MEDICAL bosses are reassuring East Lancashire residents that they have contingency plans in place should there be an Ebola outbreak in the area.

It comes after health worker Pauline Cafferkey was confirmed as the first person in the UK to be infected with the virus after she returned to Glasgow from Sierra Leone. She is now receiving treatment in a specialist centre in London.

Ian Stanley, acting executive medical director at the East Lancashire Hospitals Trust, said should a case be discovered, in the region, plans were in place.

He said: “Our plan follows the national guidelines that have come from the government and their World Health Organisation partners. “Trust staff have been briefed on what they should do and are prepared to respond if necessary.

“We remind the public that, for Ebola to be transmitted from one person to another, contact with blood or other body fluids is needed. As such, the risk to the general UK population remains very low.”

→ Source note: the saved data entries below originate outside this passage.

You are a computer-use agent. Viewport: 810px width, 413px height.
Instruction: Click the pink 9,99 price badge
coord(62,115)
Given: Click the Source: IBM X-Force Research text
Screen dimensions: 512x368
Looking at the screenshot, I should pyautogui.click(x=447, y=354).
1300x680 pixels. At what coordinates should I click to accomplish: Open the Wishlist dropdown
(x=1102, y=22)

To catch Ebola, which has reached epidemic proportions in Sierra Leone, Guinea and Liberia, you need to make direct contact with the body fluids of someone who has Ebola and is also sick and showing symptoms.

Symptoms include fever, sore throat, muscle pain and headaches, which are generally followed by vomiting, diarrhoea and a rash, along with decreased function of the liver and kidneys. The trust has given training on how to put on protective equipment in the case of dealing with an Ebola patient to staff in the emergency department and the urgent care centre.

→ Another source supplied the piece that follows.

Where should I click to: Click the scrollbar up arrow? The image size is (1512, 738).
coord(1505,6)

The hospitals’ lead clinicians have also been working in the laboratory and with domestics.

Information posters on Ebola are displayed in all UCCs, A&E, the medical assessment unit, the ambulatory care departments, X-Ray and all of the outpatients clinics.

Sister Cathy Fallon, who works in the emergency department at Royal Blackburn Hospital, spent Christmas with a contingent of NHS volunteers, who travelled to West Africa to help those with the Ebola virus. And Major Kathleen Higgins, from Brierfield, an Army reservist and NHS nurse, was also set to fly to Sierra Leone to help with the fight.